*Recorded data*:

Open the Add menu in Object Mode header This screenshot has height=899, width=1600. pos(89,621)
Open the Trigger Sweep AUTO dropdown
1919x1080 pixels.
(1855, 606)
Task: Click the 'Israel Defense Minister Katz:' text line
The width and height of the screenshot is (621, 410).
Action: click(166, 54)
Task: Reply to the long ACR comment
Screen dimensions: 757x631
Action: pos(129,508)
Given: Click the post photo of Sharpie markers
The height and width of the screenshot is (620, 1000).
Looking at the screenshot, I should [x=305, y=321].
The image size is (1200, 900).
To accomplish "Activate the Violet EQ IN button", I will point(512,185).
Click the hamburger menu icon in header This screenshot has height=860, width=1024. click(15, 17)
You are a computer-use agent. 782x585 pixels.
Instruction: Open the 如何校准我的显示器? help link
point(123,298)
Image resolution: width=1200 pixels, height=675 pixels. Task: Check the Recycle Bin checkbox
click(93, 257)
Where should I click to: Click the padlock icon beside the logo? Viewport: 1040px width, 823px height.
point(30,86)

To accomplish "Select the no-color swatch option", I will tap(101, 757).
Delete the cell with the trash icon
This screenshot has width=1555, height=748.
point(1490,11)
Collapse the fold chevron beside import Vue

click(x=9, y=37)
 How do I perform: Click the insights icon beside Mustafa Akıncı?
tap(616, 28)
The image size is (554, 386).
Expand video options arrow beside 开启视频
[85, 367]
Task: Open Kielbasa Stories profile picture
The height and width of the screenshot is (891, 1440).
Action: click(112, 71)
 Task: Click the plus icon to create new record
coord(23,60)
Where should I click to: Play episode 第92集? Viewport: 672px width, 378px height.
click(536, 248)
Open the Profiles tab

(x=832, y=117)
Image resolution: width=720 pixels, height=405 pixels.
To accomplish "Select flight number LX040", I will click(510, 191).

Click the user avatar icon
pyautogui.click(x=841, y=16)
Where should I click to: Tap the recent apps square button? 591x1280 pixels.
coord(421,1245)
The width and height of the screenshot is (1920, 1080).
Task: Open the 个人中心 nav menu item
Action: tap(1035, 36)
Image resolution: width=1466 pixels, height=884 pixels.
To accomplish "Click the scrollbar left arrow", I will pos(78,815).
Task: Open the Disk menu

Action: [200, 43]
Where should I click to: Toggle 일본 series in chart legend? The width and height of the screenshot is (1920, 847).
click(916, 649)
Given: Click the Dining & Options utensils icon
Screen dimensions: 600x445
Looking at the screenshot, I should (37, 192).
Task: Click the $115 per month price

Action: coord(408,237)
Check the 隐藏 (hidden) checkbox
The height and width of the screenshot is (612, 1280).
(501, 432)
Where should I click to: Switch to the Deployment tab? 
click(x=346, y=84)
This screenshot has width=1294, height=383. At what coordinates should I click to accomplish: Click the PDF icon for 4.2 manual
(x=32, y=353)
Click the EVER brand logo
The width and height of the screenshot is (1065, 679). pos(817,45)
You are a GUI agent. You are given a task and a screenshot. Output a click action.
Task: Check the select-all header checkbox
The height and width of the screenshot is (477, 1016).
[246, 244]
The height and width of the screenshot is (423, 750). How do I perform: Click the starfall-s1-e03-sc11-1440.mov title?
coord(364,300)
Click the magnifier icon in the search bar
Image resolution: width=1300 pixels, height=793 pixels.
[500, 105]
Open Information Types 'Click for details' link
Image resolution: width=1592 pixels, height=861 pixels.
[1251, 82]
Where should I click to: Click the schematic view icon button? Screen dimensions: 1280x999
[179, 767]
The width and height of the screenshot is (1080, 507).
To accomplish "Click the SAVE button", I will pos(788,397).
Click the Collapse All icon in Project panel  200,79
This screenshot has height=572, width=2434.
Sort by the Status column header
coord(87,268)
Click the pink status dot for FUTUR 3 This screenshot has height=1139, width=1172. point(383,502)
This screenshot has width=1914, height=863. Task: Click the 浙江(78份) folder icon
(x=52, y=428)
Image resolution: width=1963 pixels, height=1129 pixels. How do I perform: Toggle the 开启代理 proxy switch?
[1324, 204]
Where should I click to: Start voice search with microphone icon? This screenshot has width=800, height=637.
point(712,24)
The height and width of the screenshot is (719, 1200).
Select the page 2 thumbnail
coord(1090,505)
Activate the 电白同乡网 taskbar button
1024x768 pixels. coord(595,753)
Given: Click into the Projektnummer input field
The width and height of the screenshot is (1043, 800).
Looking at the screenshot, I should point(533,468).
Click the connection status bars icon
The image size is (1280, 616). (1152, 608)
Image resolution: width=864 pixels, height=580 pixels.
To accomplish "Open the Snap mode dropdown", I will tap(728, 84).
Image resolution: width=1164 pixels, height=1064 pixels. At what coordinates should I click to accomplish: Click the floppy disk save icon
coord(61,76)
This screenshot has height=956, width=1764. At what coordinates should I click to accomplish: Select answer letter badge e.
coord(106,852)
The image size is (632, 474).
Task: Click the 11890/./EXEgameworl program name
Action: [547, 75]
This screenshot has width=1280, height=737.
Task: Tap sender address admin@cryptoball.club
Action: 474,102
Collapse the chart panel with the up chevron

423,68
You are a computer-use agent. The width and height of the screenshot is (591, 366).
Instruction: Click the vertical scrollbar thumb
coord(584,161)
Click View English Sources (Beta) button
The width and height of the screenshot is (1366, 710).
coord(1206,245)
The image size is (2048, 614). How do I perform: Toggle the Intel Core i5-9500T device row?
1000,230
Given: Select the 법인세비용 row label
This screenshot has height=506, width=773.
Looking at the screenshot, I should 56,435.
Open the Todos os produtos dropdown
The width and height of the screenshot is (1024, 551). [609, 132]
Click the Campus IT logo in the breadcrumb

*Exercise*: Copy out each line above, character for character.

*Expected output*:
Open the Add menu in Object Mode header This screenshot has height=899, width=1600. pos(89,621)
Open the Trigger Sweep AUTO dropdown
1919x1080 pixels.
(1855, 606)
Task: Click the 'Israel Defense Minister Katz:' text line
The width and height of the screenshot is (621, 410).
Action: click(166, 54)
Task: Reply to the long ACR comment
Screen dimensions: 757x631
Action: pos(129,508)
Given: Click the post photo of Sharpie markers
The height and width of the screenshot is (620, 1000).
Looking at the screenshot, I should [x=305, y=321].
The image size is (1200, 900).
To accomplish "Activate the Violet EQ IN button", I will point(512,185).
Click the hamburger menu icon in header This screenshot has height=860, width=1024. click(15, 17)
You are a computer-use agent. 782x585 pixels.
Instruction: Open the 如何校准我的显示器? help link
point(123,298)
Image resolution: width=1200 pixels, height=675 pixels. Task: Check the Recycle Bin checkbox
click(93, 257)
Where should I click to: Click the padlock icon beside the logo? Viewport: 1040px width, 823px height.
point(30,86)

To accomplish "Select the no-color swatch option", I will tap(101, 757).
Delete the cell with the trash icon
This screenshot has width=1555, height=748.
point(1490,11)
Collapse the fold chevron beside import Vue

click(x=9, y=37)
 How do I perform: Click the insights icon beside Mustafa Akıncı?
tap(616, 28)
The image size is (554, 386).
Expand video options arrow beside 开启视频
[85, 367]
Task: Open Kielbasa Stories profile picture
The height and width of the screenshot is (891, 1440).
Action: click(112, 71)
 Task: Click the plus icon to create new record
coord(23,60)
Where should I click to: Play episode 第92集? Viewport: 672px width, 378px height.
click(536, 248)
Open the Profiles tab

(x=832, y=117)
Image resolution: width=720 pixels, height=405 pixels.
To accomplish "Select flight number LX040", I will click(510, 191).

Click the user avatar icon
pyautogui.click(x=841, y=16)
Where should I click to: Tap the recent apps square button? 591x1280 pixels.
coord(421,1245)
The width and height of the screenshot is (1920, 1080).
Task: Open the 个人中心 nav menu item
Action: tap(1035, 36)
Image resolution: width=1466 pixels, height=884 pixels.
To accomplish "Click the scrollbar left arrow", I will pos(78,815).
Task: Open the Disk menu

Action: [200, 43]
Where should I click to: Toggle 일본 series in chart legend? The width and height of the screenshot is (1920, 847).
click(916, 649)
Given: Click the Dining & Options utensils icon
Screen dimensions: 600x445
Looking at the screenshot, I should (37, 192).
Task: Click the $115 per month price

Action: coord(408,237)
Check the 隐藏 (hidden) checkbox
The height and width of the screenshot is (612, 1280).
(501, 432)
Where should I click to: Switch to the Deployment tab? 
click(x=346, y=84)
This screenshot has width=1294, height=383. At what coordinates should I click to accomplish: Click the PDF icon for 4.2 manual
(x=32, y=353)
Click the EVER brand logo
The width and height of the screenshot is (1065, 679). pos(817,45)
You are a GUI agent. You are given a task and a screenshot. Output a click action.
Task: Check the select-all header checkbox
The height and width of the screenshot is (477, 1016).
[246, 244]
The height and width of the screenshot is (423, 750). How do I perform: Click the starfall-s1-e03-sc11-1440.mov title?
coord(364,300)
Click the magnifier icon in the search bar
Image resolution: width=1300 pixels, height=793 pixels.
[500, 105]
Open Information Types 'Click for details' link
Image resolution: width=1592 pixels, height=861 pixels.
[1251, 82]
Where should I click to: Click the schematic view icon button? Screen dimensions: 1280x999
[179, 767]
The width and height of the screenshot is (1080, 507).
To accomplish "Click the SAVE button", I will pos(788,397).
Click the Collapse All icon in Project panel  200,79
This screenshot has height=572, width=2434.
Sort by the Status column header
coord(87,268)
Click the pink status dot for FUTUR 3 This screenshot has height=1139, width=1172. point(383,502)
This screenshot has width=1914, height=863. Task: Click the 浙江(78份) folder icon
(x=52, y=428)
Image resolution: width=1963 pixels, height=1129 pixels. How do I perform: Toggle the 开启代理 proxy switch?
[1324, 204]
Where should I click to: Start voice search with microphone icon? This screenshot has width=800, height=637.
point(712,24)
The height and width of the screenshot is (719, 1200).
Select the page 2 thumbnail
coord(1090,505)
Activate the 电白同乡网 taskbar button
1024x768 pixels. coord(595,753)
Given: Click into the Projektnummer input field
The width and height of the screenshot is (1043, 800).
Looking at the screenshot, I should point(533,468).
Click the connection status bars icon
The image size is (1280, 616). (1152, 608)
Image resolution: width=864 pixels, height=580 pixels.
To accomplish "Open the Snap mode dropdown", I will tap(728, 84).
Image resolution: width=1164 pixels, height=1064 pixels. At what coordinates should I click to accomplish: Click the floppy disk save icon
coord(61,76)
This screenshot has height=956, width=1764. At what coordinates should I click to accomplish: Select answer letter badge e.
coord(106,852)
The image size is (632, 474).
Task: Click the 11890/./EXEgameworl program name
Action: [547, 75]
This screenshot has width=1280, height=737.
Task: Tap sender address admin@cryptoball.club
Action: 474,102
Collapse the chart panel with the up chevron

423,68
You are a computer-use agent. The width and height of the screenshot is (591, 366).
Instruction: Click the vertical scrollbar thumb
coord(584,161)
Click View English Sources (Beta) button
The width and height of the screenshot is (1366, 710).
coord(1206,245)
The image size is (2048, 614). How do I perform: Toggle the Intel Core i5-9500T device row?
1000,230
Given: Select the 법인세비용 row label
This screenshot has height=506, width=773.
Looking at the screenshot, I should 56,435.
Open the Todos os produtos dropdown
The width and height of the screenshot is (1024, 551). [609, 132]
Click the Campus IT logo in the breadcrumb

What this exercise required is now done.